### ACTIVITY
Search the data below for lines that include the word "screenshot" and state how many there are, nothing else.

### INPUT
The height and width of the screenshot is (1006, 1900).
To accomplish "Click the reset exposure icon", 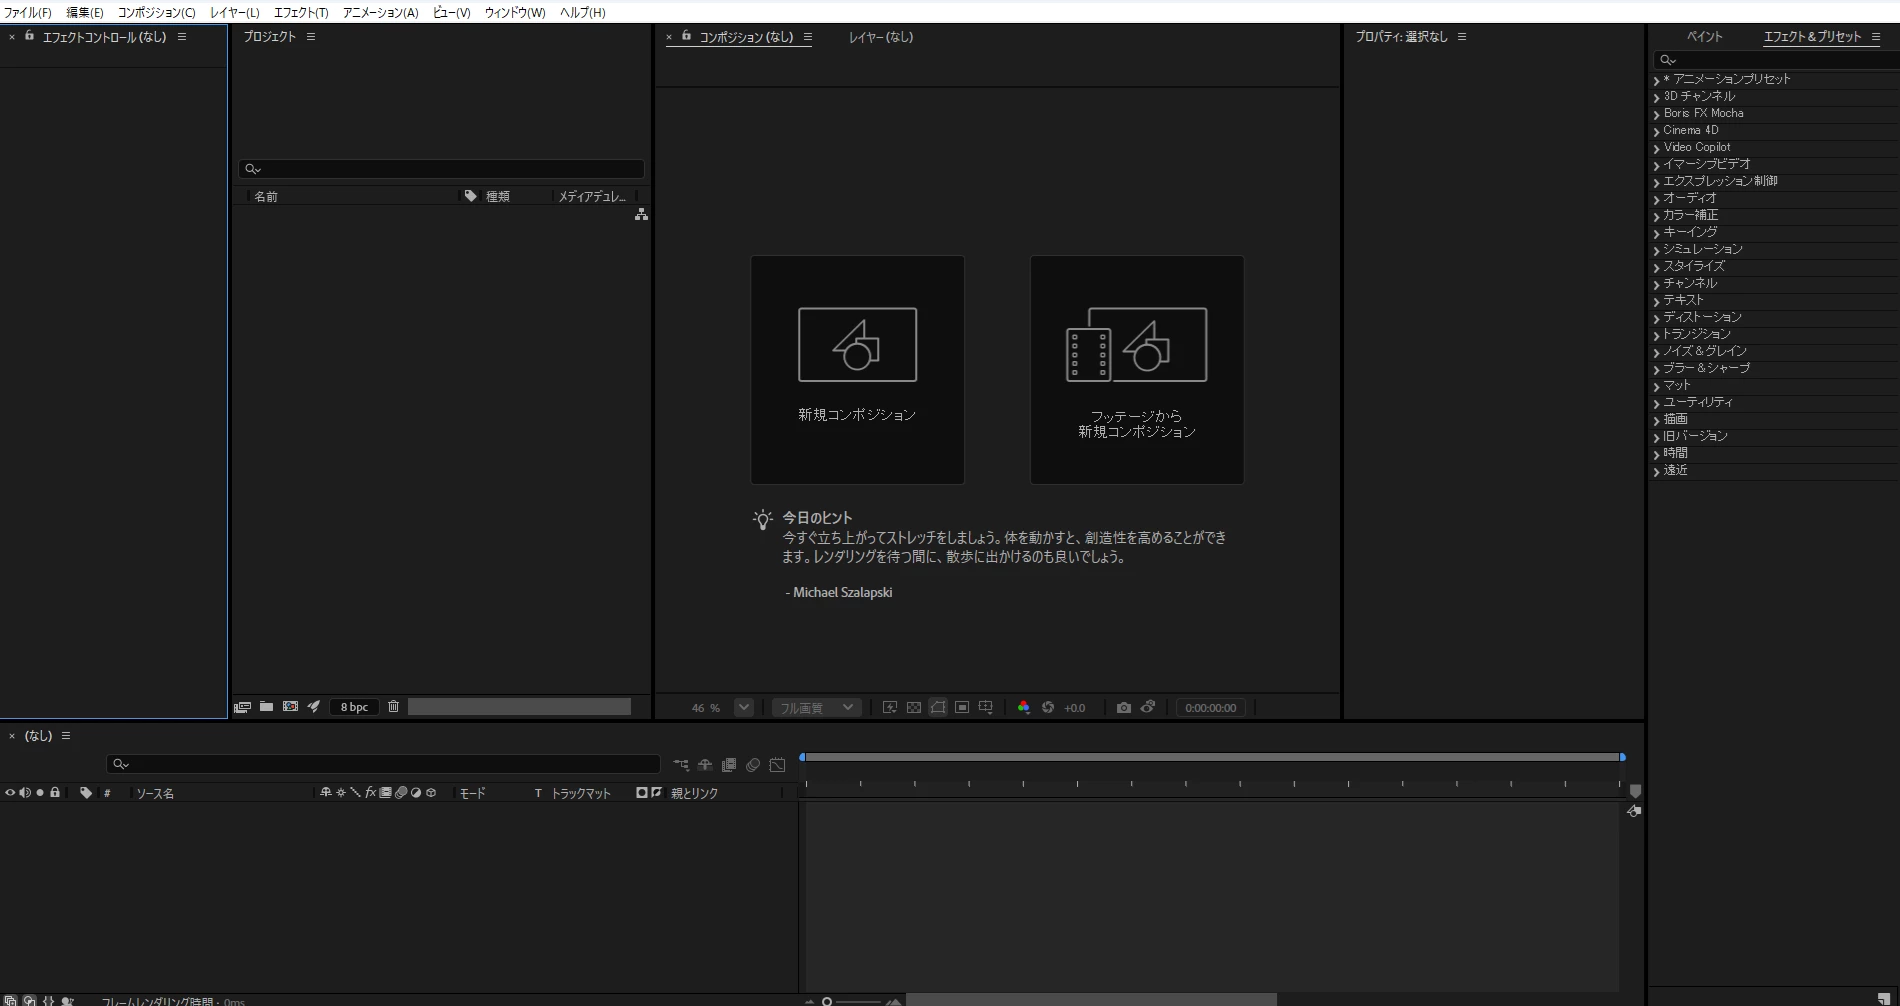I will 1048,707.
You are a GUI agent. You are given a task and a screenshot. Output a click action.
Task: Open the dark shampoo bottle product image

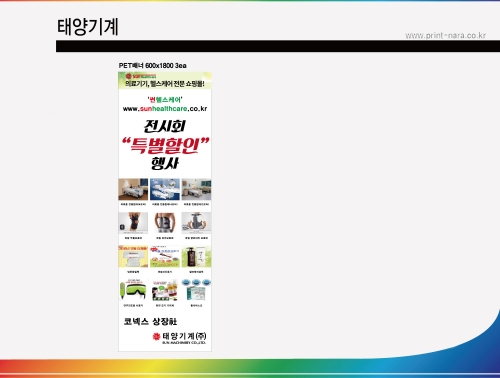click(x=196, y=256)
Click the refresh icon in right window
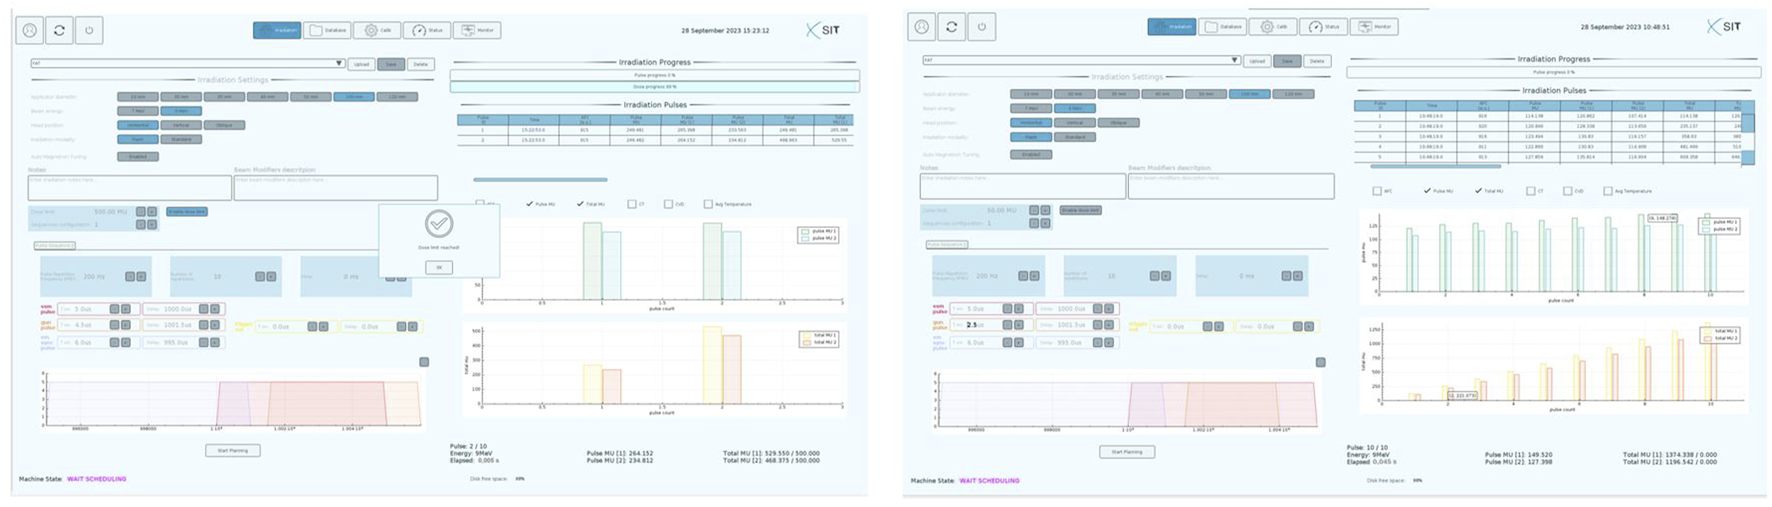The image size is (1772, 507). [951, 27]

### SOLUTION FOR THIS PROBLEM
2